Pembajakan di perairan Somalia telah meningkatkan harga asuransi kapal dan harga barang-barang yang dibawa melalui rute perdagangan utama ini. Biasanya, paling sedikit 20.000 kapal setiap tahunnya melalui perairan ini dengan membawa berbagai barang, termasuk tujuh persen suplai minyak dunia.

Akibat pembajakan ini, banyak kapal yang mengambil jalur lain berputar mengelilingi Afrika untuk menghindari bajak laut dan tingginya biaya asuransi. Perekonomian Mesir khususnya, mengalami kerugian akibat peralihan jalur tersebut.

Dewan Keamanan Perserikatan Bangsa-Bangsa dengan keras menyikapi para pembajak dari Somalia tersebut dengan meloloskan Resolusi 1851 pada bulan Desember lalu. Resolusi tersebut membolehkan para negara anggota untuk mengejar dan menangkap para bajak laut atas izin dari pemerintah federal transisi Somalia (seperti yang dilakukan Angkatan Laut Amerika Serikat untuk menyelamatkan Kapten Phillips). Sebagai tambahan, NATO dan kekuatan-kekuatan anti pembajak lainnya telah dikirim ke perairan Somalia, suatu wilayah yang terbentang seluas 6,6 juta kilometer persegi – sekita 10 kali luas negara bagian Texas.

Hal lain yang juga penting adalah pemimpin Al Qaeda, Osama bin Laden, mengeluarkan rekaman suara bulan lalu yang menyerukan kelompok-kelompok teror yang beroperasi di pinggiran masyarakat Somalia untuk bangkit melawan pemerintah baru. Yang jelas, hubungan organik antara para bajak laut Somalia dan kelompok-kelompok teror global seperti Al Qaeda belum terbentuk. Namun demikian, potensi adanya kerjasama antara para bajak laut dan jaringan teroris di wilayah Afrika Timur yang penuh pergolakan tersebut perlu diwaspadai.

Keberasaan pembajak di laut lepas selalu merupakan gejala dari isu kronis di daratan.

Karena itu, selain memperkuat keamanan maritim, tanggapan internasional terhadap para pembajak dari perairan Somalia harus berfokus pada inti permasalahan negara tersebut, seperti kurangnya tata pemerintahan yang baik dan pertumbuhan ekonomi. Bahkan dibandingkan negara lain di Afrika, dalam dua dasawarsa terakhir, Somalia termasuk negarayang paling miskin dan paling kacau di dunia, dengan PNB perkapita hanya beberapa ratus dolar AS per tahun (begitu rendah sehingga sulit untuk dihitung) dan berada di ambang anarki.

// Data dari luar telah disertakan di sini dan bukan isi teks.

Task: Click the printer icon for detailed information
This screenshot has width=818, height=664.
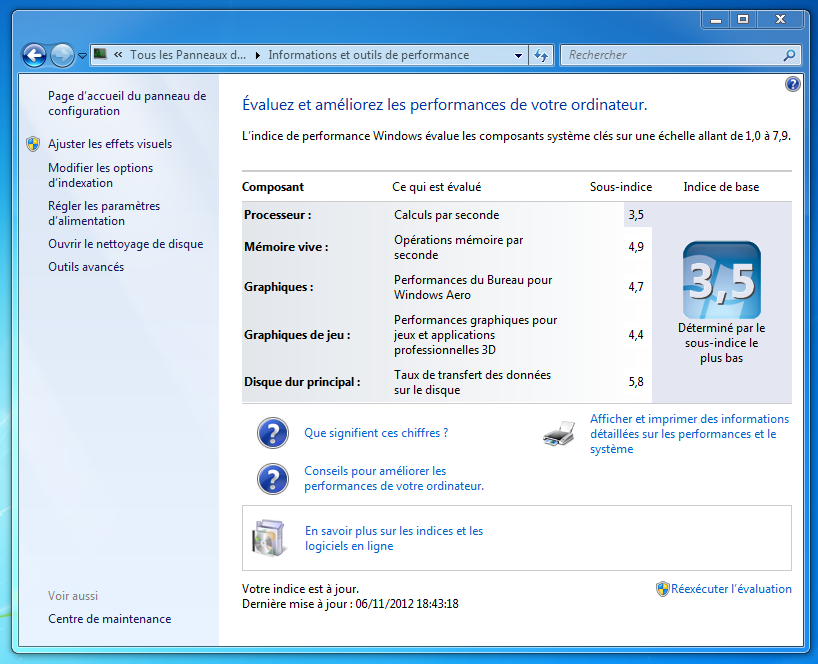Action: [559, 434]
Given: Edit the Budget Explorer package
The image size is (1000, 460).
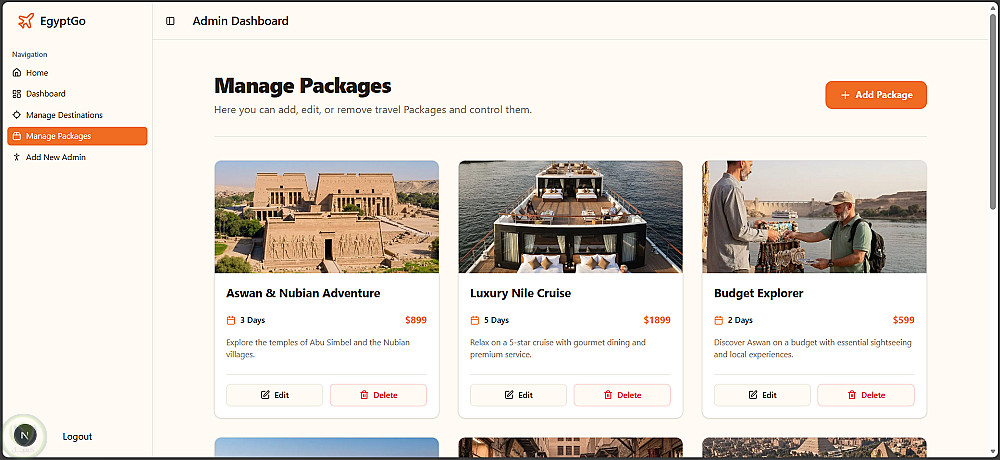Looking at the screenshot, I should coord(762,395).
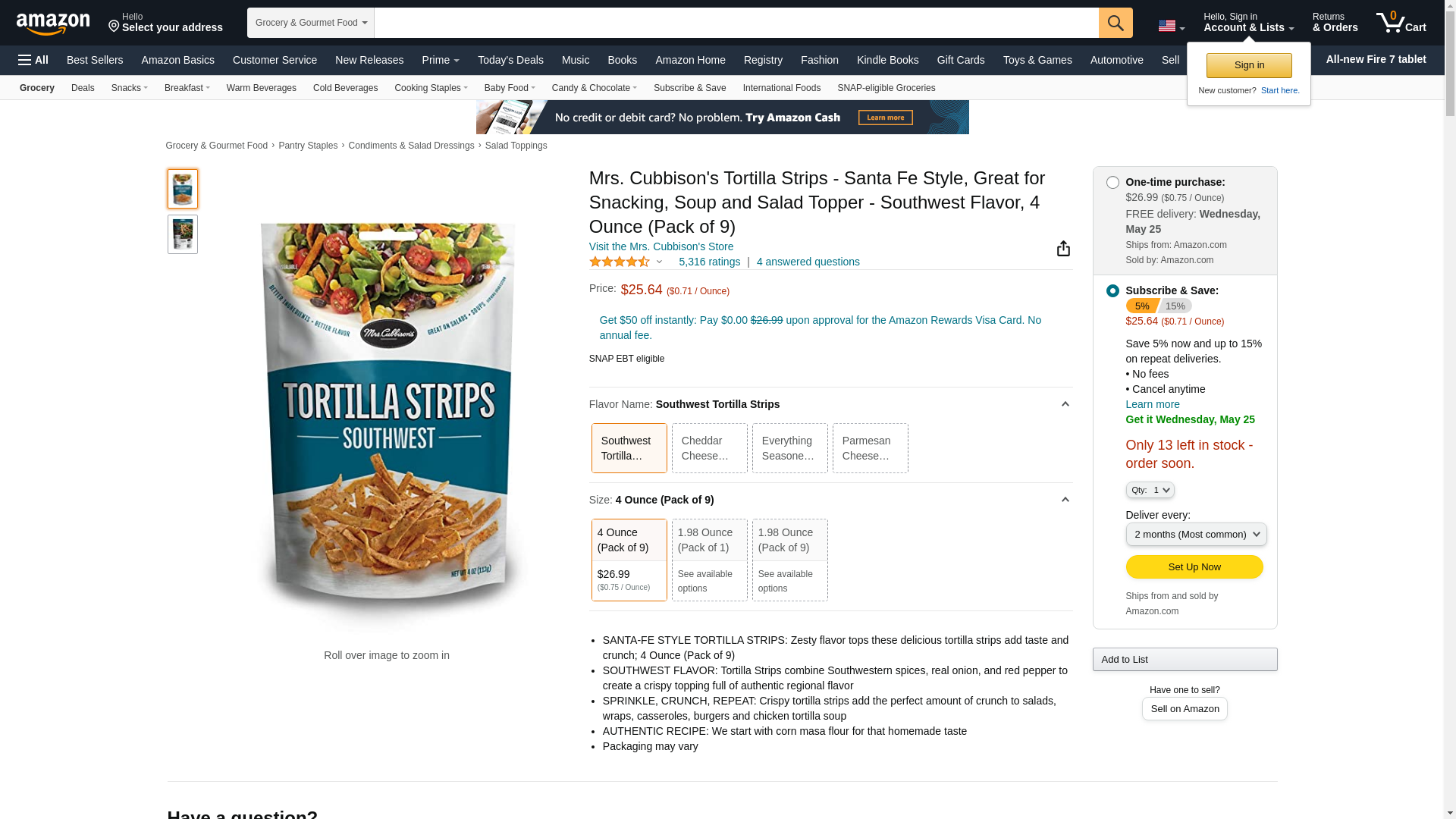
Task: Click the Set Up Now button
Action: pyautogui.click(x=1194, y=567)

Pada awal bulan ini kami berkesempatan untuk bertemu dengan Menteri Luar Negeri Somalia, Mohamed Abdullahi Omaar, setelah pertemuan puncak Liga Arab di Doha. Apa yang kami pelajari adalah bahwa masyarakat internasional – khususnya Amerika Serikat, dunia Arab dan Eropa – sekarang memiliki peluang untuk memulihkan wabah bajak laut ini dengan membantu mengakhiri konflik di Somalia yang telah berusia hampir dua dasawarsa ini.

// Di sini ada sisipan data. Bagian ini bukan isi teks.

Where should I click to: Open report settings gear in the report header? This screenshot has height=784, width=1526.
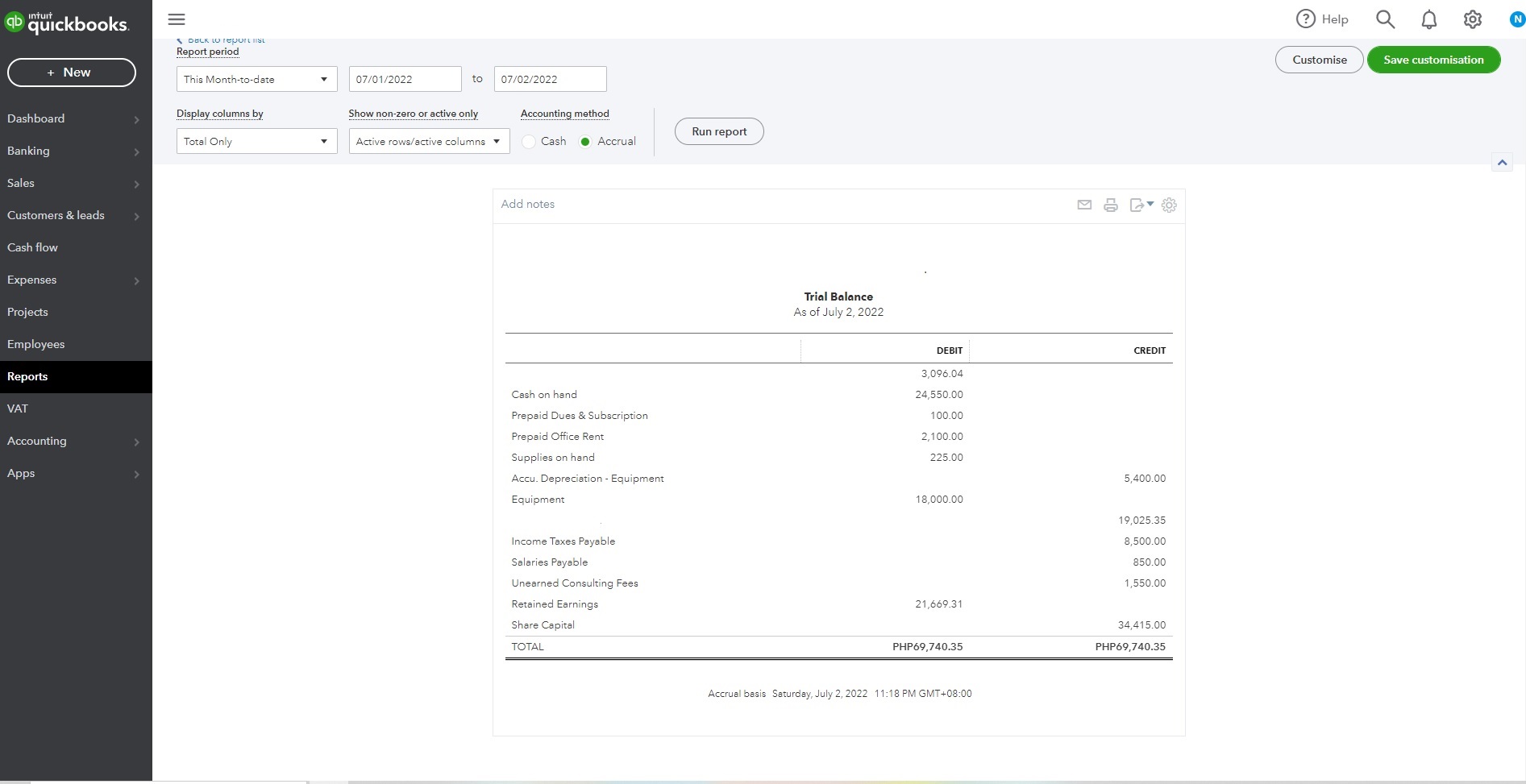[1169, 205]
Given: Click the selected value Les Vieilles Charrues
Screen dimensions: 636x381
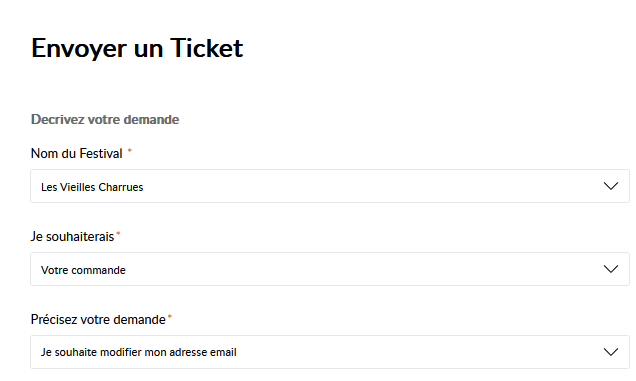Looking at the screenshot, I should click(x=92, y=187).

Bahan-bahan dasarnya adalah: pertama, dukungan politik dan finansial bagi pemerintah baru Somalia dan proses perdamaian yang inklusif yang akan dilaksanakan di Djibouti bulan Januari nanti. Perlu pula dukungan bagi aparat keamanan Somalia. Kedua, meningkatkan bantuan untuk meningkatkan standar kehidupan di Somalia dan memberikan jalan keluar bagi para pemuda untuk keluar dari kemiskinan dan pembajakan menuju ke arah kesejahteraan. Ketiga, meniadakan faktor yang digunakan oleh para pembajak untuk membenarkan tindakannya, dengan memastikan dihentikannya pemancingan tanpa izin dan pembuangan sampah beracun di garis pantai Somalia. Ini harus diupayakan bersama dengan pengerahan angkatan laut multinasional yang sekarang telah berfungsi.

Sejauh ini, pilihan militer belum menjadi sebuah keberhasilan nyata.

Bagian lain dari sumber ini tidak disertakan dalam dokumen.